INSTRUCTIONS FOR THE TASK: Output the lines starting at the one containing "Switch on the MA overlay" and ending at the one containing "(281, 1252)" as a JSON list of strings, one string per line, with blank lines left out. Leave the pictures out of your answer.

RECORDS FOR THE EXERCISE:
···
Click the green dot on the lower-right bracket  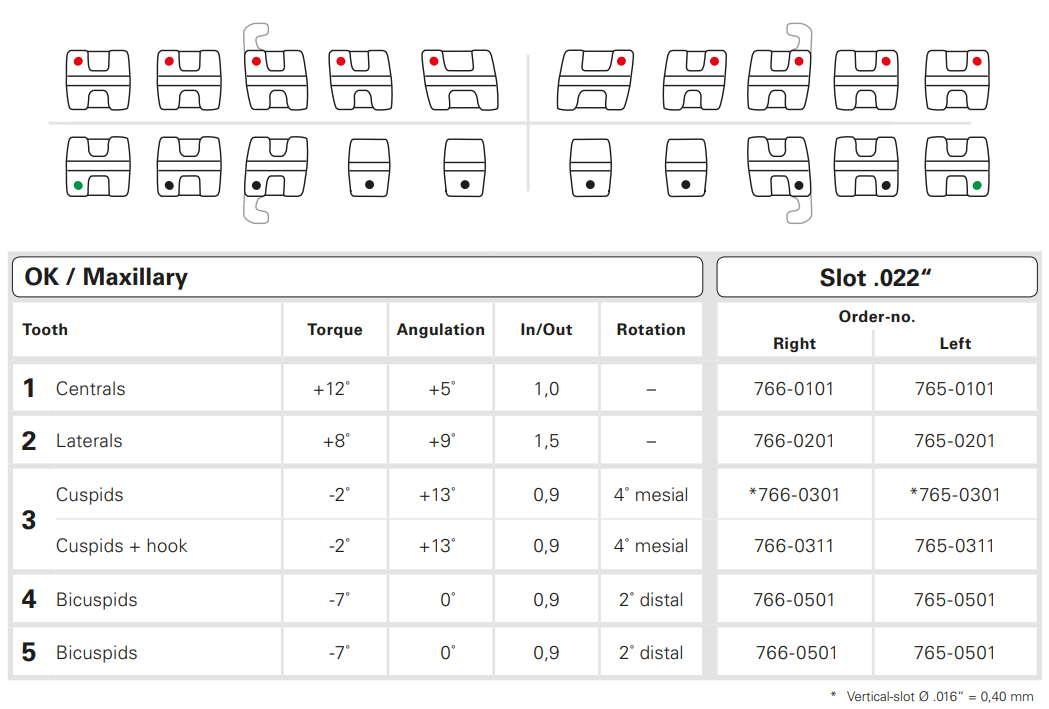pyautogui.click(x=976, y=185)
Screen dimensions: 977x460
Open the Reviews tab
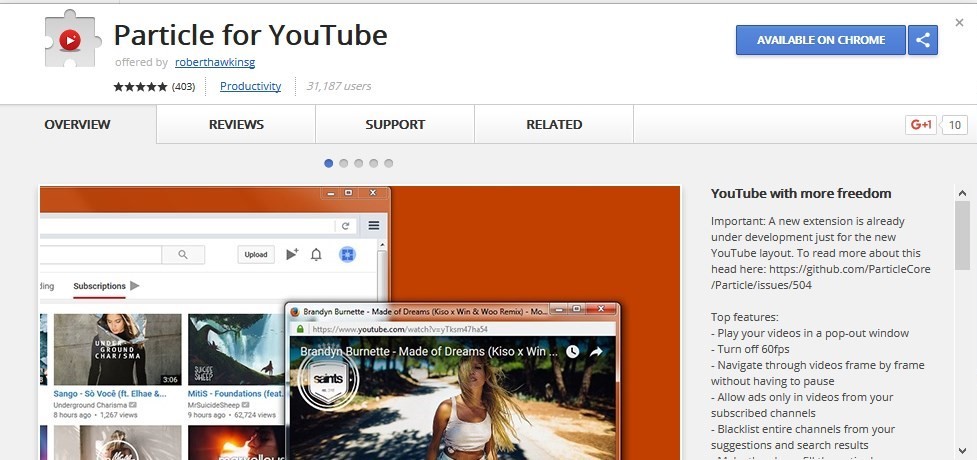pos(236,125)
···
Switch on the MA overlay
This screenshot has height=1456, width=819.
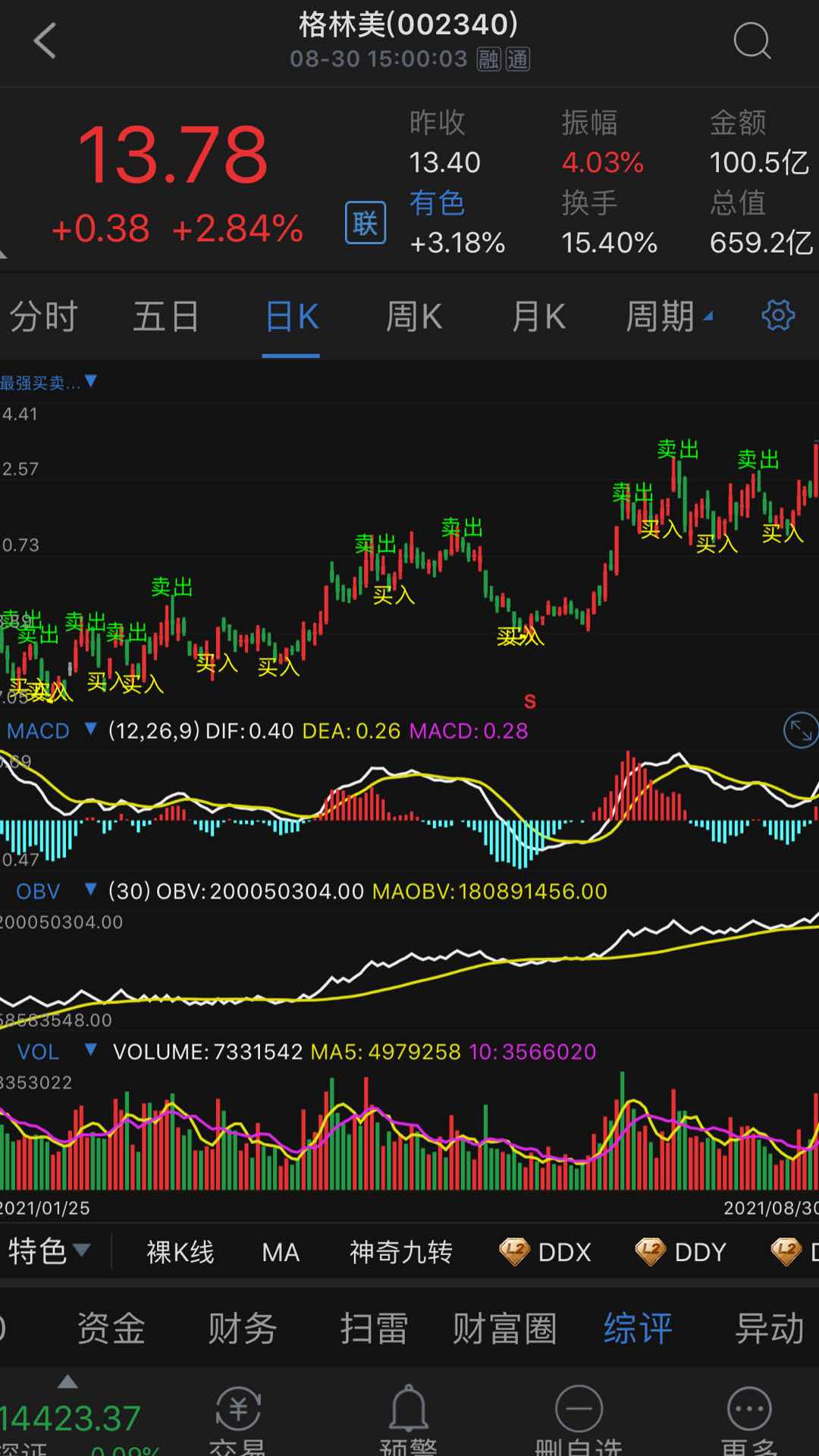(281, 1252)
···
RESPONSE FOR THIS EXERCISE:
[
  "Switch on the MA overlay",
  "This screenshot has height=1456, width=819.",
  "(281, 1252)"
]